> _Requirement_:
Extract, word for word, the part of the AI stack overview that begins with the words "Linear — Task" and ends with "you already think.".

AI Stack for the Modern FO
Curated tools I actually use: portfolio management, research synthesis, email triage, and local model infrastructure.
An honest account of the AI tools I use in a working family office, what they’re good for, and where the limits are.
Research & Synthesis
Claude (Anthropic) — Primary assistant for document analysis, investment memo drafts, and complex reasoning tasks. Best-in-class for long documents and nuanced instruction-following.
Perplexity Pro — For rapid factual synthesis with citations. Better than Google for financial research queries. Use it to find primary sources, then read those.
NotebookLM (Google) — For building a private knowledge base from uploaded PDFs (annual reports, manager letters, research). The podcast-style summaries are underrated.
Data & Analytics
Python + Pandas + Claude — I’m not a developer. Claude writes most of the code. I describe what I need; it builds it. Portfolio analytics, return calculations, correlation matrices.
Koyfin — Bloomberg alternative at a fraction of the cost. Adequate for most equity and macro data needs.
FRED (St Louis Fed API) — Free, reliable macro data. Plug directly into Python workflows.
Productivity & Knowledge Management
Notion — Investment thesis database, manager notes, deal tracking. The AI features are useful for summarising long entries.
Obsidian — Private local knowledge base for sensitive notes. No cloud sync, fully encrypted.
Linear — Task and project management. Overkill for a solo operation but worth it for clarity.
Communications
Superhuman — Email triage. The AI summary and triage features genuinely save an hour a day.
What I’m Watching
Local LLM infrastructure (Ollama + Llama / Mistral) — For sensitive data that shouldn’t go to cloud APIs. Still early but improving fast.
Structured data extraction tools — Turning PDFs (fund fact sheets, manager reports) into structured data automatically. Several startups working on this specifically for FOs.
This stack changes. The principle that doesn’t: use AI to do more of the work, not to validate whatever you already think.

> _Extracted data rows_:

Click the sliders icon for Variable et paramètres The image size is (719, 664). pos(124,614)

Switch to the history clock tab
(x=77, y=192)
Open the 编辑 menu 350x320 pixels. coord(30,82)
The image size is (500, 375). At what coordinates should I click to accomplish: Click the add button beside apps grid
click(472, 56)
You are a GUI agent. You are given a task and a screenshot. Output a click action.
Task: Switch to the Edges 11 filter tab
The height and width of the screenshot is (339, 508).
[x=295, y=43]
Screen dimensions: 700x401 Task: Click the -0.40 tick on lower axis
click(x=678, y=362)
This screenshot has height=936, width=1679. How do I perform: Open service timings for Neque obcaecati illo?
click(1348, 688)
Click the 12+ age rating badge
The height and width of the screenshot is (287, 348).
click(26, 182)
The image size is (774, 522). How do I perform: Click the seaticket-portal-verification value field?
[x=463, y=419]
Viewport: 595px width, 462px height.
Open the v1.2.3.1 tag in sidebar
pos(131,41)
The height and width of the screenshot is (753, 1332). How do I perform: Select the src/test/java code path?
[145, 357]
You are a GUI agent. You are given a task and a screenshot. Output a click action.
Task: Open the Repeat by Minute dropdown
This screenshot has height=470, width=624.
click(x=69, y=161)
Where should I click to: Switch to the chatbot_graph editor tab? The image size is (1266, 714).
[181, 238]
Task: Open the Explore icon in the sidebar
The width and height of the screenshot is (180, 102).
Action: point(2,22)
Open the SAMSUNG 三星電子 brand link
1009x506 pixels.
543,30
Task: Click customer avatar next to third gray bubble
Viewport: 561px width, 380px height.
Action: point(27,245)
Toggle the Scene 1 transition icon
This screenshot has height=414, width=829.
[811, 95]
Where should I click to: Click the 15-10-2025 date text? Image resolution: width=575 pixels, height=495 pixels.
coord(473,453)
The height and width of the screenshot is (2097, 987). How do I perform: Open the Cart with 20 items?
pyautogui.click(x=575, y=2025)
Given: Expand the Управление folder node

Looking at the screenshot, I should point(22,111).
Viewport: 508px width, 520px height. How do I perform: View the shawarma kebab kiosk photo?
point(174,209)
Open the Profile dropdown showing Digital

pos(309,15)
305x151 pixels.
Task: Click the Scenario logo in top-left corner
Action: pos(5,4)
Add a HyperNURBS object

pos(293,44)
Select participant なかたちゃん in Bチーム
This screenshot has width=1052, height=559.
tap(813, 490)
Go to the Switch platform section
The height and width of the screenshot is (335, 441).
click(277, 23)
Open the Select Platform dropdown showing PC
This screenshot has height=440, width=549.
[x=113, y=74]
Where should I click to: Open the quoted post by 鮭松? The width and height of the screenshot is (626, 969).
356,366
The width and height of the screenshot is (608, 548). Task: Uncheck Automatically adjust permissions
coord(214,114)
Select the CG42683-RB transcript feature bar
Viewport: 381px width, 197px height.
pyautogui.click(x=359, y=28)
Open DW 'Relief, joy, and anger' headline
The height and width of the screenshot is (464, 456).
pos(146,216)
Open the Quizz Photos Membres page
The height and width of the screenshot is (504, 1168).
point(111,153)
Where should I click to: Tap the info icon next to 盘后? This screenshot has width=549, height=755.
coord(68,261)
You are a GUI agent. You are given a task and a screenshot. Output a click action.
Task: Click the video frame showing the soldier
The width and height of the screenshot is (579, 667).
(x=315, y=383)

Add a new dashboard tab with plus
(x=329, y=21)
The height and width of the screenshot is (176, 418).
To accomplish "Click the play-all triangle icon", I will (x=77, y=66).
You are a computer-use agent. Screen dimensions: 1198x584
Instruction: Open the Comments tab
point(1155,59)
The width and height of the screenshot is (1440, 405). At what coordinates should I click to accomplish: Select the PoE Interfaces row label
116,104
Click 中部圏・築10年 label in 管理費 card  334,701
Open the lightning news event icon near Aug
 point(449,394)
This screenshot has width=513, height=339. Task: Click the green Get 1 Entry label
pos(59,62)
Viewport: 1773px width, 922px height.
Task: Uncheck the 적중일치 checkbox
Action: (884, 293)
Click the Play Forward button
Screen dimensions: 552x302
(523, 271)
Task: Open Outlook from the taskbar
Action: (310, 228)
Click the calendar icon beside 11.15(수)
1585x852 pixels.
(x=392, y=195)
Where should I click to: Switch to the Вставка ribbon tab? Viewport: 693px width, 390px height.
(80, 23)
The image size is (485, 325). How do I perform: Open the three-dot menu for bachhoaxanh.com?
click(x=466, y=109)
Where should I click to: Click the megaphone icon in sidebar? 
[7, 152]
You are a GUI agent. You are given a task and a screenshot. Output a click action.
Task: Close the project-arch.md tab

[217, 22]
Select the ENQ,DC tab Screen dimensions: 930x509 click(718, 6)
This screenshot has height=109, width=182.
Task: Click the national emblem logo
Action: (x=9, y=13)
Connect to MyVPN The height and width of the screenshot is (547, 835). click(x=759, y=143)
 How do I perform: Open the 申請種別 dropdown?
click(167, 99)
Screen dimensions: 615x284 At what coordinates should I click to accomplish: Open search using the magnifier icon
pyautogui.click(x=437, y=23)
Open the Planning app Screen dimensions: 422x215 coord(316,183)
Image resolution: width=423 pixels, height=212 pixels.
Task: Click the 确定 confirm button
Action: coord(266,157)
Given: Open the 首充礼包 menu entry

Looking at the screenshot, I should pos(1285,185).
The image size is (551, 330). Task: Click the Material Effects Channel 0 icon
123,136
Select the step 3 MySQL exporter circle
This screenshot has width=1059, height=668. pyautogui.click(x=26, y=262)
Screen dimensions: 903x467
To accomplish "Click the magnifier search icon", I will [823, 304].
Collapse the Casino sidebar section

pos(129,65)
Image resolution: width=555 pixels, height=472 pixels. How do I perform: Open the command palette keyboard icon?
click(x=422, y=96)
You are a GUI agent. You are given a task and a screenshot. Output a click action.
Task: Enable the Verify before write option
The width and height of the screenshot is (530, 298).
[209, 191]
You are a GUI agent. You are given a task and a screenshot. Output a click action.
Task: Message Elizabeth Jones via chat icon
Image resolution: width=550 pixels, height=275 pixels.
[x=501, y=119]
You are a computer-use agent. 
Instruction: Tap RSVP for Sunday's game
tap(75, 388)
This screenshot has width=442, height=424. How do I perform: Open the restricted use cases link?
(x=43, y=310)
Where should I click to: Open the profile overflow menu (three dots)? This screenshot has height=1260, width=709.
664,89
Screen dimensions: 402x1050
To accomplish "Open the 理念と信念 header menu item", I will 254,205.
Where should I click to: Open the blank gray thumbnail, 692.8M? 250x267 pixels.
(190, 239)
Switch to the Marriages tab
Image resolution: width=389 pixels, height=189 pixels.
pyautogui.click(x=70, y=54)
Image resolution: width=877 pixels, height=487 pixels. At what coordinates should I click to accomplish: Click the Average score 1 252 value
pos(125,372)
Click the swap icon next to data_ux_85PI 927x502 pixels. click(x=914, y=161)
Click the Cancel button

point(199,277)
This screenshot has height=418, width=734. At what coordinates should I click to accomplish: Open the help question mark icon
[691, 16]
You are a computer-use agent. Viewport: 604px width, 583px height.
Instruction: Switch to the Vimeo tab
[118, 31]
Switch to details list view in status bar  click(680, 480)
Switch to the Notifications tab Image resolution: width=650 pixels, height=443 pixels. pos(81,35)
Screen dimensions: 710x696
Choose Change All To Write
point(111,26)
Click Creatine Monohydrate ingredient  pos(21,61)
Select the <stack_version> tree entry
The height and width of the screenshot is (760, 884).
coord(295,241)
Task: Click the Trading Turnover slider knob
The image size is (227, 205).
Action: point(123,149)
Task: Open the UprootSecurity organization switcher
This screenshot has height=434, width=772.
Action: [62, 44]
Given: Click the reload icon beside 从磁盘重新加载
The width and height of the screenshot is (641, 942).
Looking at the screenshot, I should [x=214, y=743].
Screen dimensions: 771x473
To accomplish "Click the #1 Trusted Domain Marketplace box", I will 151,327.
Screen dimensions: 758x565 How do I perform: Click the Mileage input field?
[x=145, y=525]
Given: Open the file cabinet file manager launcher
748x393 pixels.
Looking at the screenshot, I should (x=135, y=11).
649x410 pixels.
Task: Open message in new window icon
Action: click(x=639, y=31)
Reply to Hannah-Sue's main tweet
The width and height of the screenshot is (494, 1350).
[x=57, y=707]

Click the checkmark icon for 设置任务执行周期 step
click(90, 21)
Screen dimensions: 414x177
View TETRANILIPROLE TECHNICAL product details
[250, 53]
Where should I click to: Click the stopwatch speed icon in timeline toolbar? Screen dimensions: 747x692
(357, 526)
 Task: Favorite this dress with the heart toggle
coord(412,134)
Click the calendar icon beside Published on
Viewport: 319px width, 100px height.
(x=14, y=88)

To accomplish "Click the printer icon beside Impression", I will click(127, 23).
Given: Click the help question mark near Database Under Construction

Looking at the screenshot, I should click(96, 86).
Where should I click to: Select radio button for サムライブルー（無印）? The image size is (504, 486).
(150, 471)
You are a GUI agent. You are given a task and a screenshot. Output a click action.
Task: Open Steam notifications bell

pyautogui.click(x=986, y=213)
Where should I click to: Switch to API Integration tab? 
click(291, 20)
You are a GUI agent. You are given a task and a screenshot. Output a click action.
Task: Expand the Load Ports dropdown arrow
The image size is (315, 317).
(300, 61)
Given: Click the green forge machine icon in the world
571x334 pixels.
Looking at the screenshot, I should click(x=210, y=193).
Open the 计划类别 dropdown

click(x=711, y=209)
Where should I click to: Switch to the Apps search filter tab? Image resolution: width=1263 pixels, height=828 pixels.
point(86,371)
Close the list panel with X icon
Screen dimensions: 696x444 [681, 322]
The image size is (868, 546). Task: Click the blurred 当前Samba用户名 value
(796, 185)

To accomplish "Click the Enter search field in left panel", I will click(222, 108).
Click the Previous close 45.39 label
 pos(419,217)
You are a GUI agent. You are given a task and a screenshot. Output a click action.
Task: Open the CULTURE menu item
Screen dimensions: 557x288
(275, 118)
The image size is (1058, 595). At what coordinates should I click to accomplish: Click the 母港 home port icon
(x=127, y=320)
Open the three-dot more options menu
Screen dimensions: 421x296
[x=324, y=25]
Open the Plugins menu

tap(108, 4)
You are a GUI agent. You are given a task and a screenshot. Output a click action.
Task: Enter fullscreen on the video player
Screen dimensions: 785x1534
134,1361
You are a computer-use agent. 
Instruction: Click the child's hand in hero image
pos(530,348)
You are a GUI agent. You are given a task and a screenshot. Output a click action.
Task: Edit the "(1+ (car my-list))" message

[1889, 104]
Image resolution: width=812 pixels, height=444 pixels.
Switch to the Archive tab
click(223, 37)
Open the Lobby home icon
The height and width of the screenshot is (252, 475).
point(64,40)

> _Answer to this problem_:
Linear — Task and project management. Overkill for a solo operation but worth it for clarity.
Communications
Superhuman — Email triage. The AI summary and triage features genuinely save an hour a day.
What I’m Watching
Local LLM infrastructure (Ollama + Llama / Mistral) — For sensitive data that shouldn’t go to cloud APIs. Still early but improving fast.
Structured data extraction tools — Turning PDFs (fund fact sheets, manager reports) into structured data automatically. Several startups working on this specifically for FOs.
This stack changes. The principle that doesn’t: use AI to do more of the work, not to validate whatever you already think.